Very broadly, a traditional non-European nation is marked by a closely administered centre and in concentric circles, a progressive loosening of the nation’s administrative grip occurs till it comes to the frontiers where the administration virtually disappears and becomes the frontiers of another nation. In the European nation-state model, the centre and the borders are administered with equal intensity, and often the borders are guarded and administered more closely than even the centre. No ambiguity is allowed to remain over lands belonging to different nation-states.
It is true that even when modern boundaries were still alien to the Northeast indigenous world, conflicts over territory were not entirely unknown. But these conflicts were not as acute, for the understanding of territory was more notional than concrete. A community may come to see a certain strip of forest, hillside or lake as its domain, but since there are no hard boundaries to define where the forest or hillside ended, overlaps of notional territorial domains with other indigenous communities were tolerated much more. Moreover, in much of the indigenous world still untouched by modern commerce, territory was more about belonging than possession; therefore, the absence of contradiction when the same strips of land were part of the heritage of many different tribes.
However, when this notion of ‘belonging’ and attachment to land comes to transform to ‘possession’ in the modern sense, trouble can be foretold. The difference is, while many can have a sense of belonging and love for any particular piece of land, when this attachment comes to be interpreted in terms of ‘possession’, only one can have it; therefore the frictions. British economist E F Schumacher anticipated such troubles beautifully in his 1973 classic ‘Small is Beautiful’, where he saw symptoms of a destructive pathology in terms like ‘exploit’ in defining human relations with earth’s mineral deposits.
Another arena: A contest for ownership of a beautiful but uninhabited high altitude valley, Dzuko, right on the border of Nagaland and Manipur as well for an adjacent strip of forest, referred to as Kezoltsa or Koziirii or Kazing or Dzukou by the different tribes living in its vicinity—Southern Angamis, Mao, Maram and Zeliangrong—is a case in point.
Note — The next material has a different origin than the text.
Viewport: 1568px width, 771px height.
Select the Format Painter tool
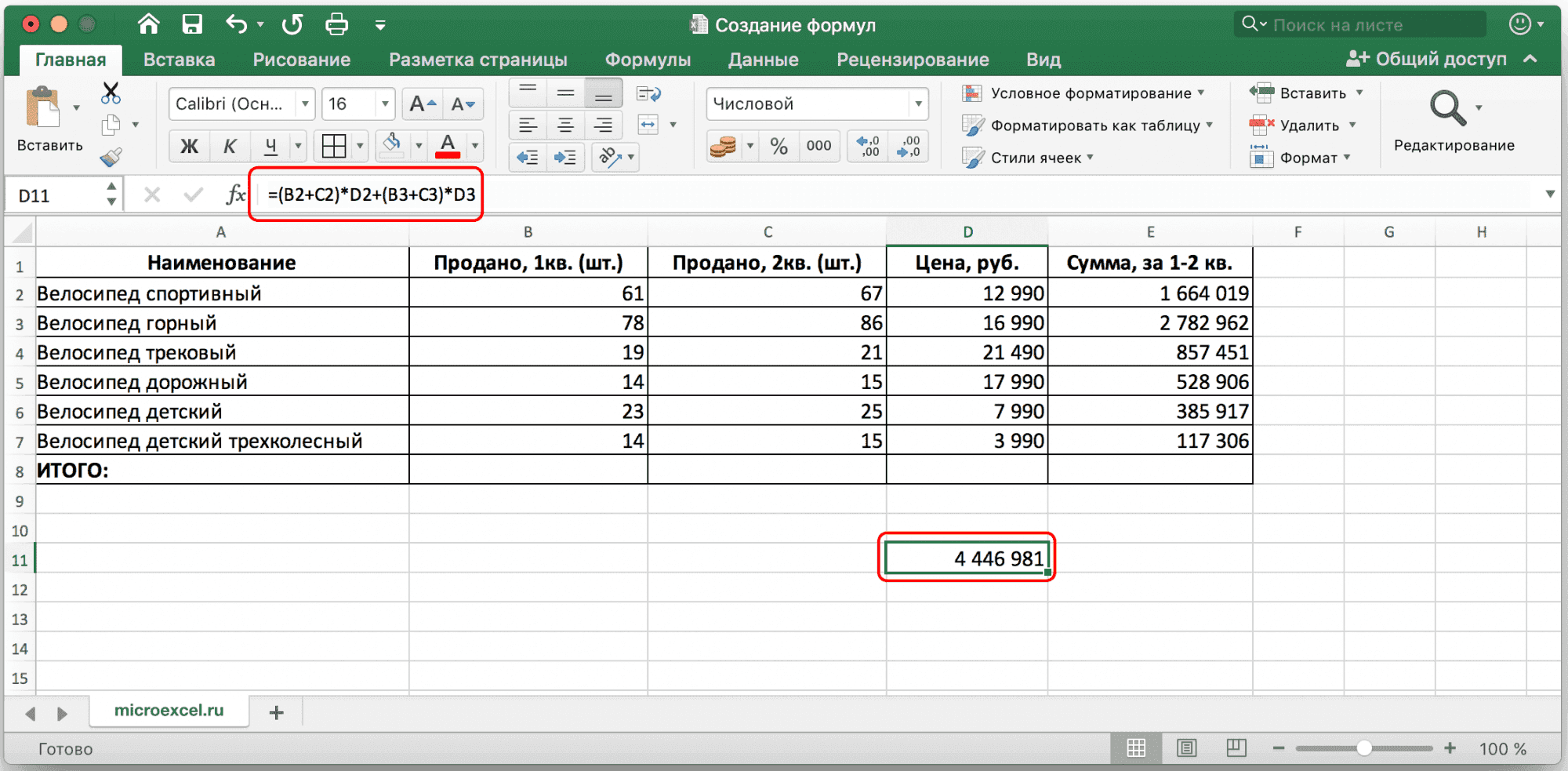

The contest is not so much between the two states, though there is a modern boundary drawn using the cartographic standard of river as border. So officially, a rivulet that runs across the valley is considered the boundary. This leaves the valley split between the two states. Communities in the valley’s vicinity however see things differently, and periodic frictions result.
It is now time for the indigenous world to redefine their notion of territory. We have to take as much of the modern understanding of a boundary as it suits administrative efficiency, but also retain those non-conflicting attributes from the traditional notion of land-people relationship to ensure these boundary conflicts are put to rest.
True natural heritages should belong to the entire world. Dzuko should be allowed to be one such too. It cannot be good for the valley or for anybody if it were to be exclusively owned by any one party. The best way forward would be for the valley to be left alone so it can, in its isolation, remain beautiful forever. The communities lucky to be born on its laps can then be custodians, not owners of it. They can all reap the harvest of the popularity of the place together by being its joint keepers, without thinking of exploiting and hollowing it out for short-term benefits.